When solving inequalities, it's essential to break down complex expressions into simpler parts. This involves cases like compound inequalities, where you have expressions connected by two comparison operators, such as "\(-3 \leq 3(x-1) \leq 3\)." Here, we break it into two separate inequalities to manage them easier:

• \(-3 \leq 3(x-1)\)
• \(3(x-1) \leq 3\)

Each inequality needs to be solved independently:

• For \(-3 \leq 3(x-1)\), simplify by dividing each side by 3, leading to \(-1 \leq x-1\). Adding 1 to each side gives you \(0 \leq x\) or equivalently, \(x \geq 0\).
• For \(3(x-1) \leq 3\), divide each side by 3 to get \(x-1 \leq 1\). Adding 1 results in \(x \leq 2\).

These two solutions combine to form a range of values that satisfy both conditions simultaneously: \(0 \leq x \leq 2\). This means \(x\) can be any number from 0 to 2, inclusive.

Graphing the solution of an inequality helps visualize the range of possible values for \(x\). With our compound inequality solution \(0 \leq x \leq 2\), the graph on a number line is straightforward. Here’s how to do it step by step:

• Start by drawing a number line with a reasonable scale covering at least the points from 0 to 2.
• Mark the points 0 and 2 on the line. Since our solution includes these boundary values – indicated by the \(\leq\) (less than or equal to) symbol – use filled circles to denote they are part of the solution set.
• Draw a solid line connecting the points 0 and 2, representing all numbers \(x\) that fall within this interval.

This visual representation confirms that \(x\) can be any value starting from 0 up to and including 2.

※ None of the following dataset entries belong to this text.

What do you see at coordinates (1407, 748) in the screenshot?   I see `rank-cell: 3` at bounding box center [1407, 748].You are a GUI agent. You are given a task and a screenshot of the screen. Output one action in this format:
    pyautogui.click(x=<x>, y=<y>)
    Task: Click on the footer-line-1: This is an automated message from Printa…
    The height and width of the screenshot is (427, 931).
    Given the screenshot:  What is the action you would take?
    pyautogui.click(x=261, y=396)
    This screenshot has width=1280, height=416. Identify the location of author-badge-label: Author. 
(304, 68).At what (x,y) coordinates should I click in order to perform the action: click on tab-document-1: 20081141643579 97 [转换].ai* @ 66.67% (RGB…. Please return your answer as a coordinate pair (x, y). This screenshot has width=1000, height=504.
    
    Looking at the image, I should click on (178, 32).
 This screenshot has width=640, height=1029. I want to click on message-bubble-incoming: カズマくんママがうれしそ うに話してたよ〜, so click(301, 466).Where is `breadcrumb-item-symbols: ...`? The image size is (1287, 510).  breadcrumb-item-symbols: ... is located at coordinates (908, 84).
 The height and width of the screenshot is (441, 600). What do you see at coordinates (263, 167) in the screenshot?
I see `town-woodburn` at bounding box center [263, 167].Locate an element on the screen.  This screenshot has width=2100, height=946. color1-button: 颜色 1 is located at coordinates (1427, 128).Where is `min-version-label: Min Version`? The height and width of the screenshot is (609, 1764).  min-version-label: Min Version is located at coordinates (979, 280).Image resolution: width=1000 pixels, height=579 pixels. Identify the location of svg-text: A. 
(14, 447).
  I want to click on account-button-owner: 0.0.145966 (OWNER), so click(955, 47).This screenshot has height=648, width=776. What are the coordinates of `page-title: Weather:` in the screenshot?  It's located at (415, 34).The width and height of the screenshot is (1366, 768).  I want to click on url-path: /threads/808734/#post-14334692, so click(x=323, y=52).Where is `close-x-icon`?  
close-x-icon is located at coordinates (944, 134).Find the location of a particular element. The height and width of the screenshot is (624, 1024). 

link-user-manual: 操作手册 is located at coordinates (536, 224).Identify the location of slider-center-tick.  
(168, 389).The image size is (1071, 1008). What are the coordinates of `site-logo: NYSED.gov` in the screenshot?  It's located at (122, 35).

Interval notation provides a concise way to represent the set of solutions for inequalities. It uses interval brackets to denote the continuous range of values. For our solution \(0 \leq x \leq 2\), the interval notation expresses this range simply as \([0, 2]\).
Here's what the components signify:

• The square bracket \([\) next to 0 indicates that the interval includes 0. This is consistent with the \(\geq\) or \(\leq\) inequalities in mathematics, meaning the endpoint is part of the solution.
• The square bracket next to 2 also indicates that 2 is included in the set. The solution is inclusive of its boundary numbers.

This form neatly summarizes the range \(x\) can occupy and is particularly useful for communicating solutions quickly and accurately in mathematical discussions and written work.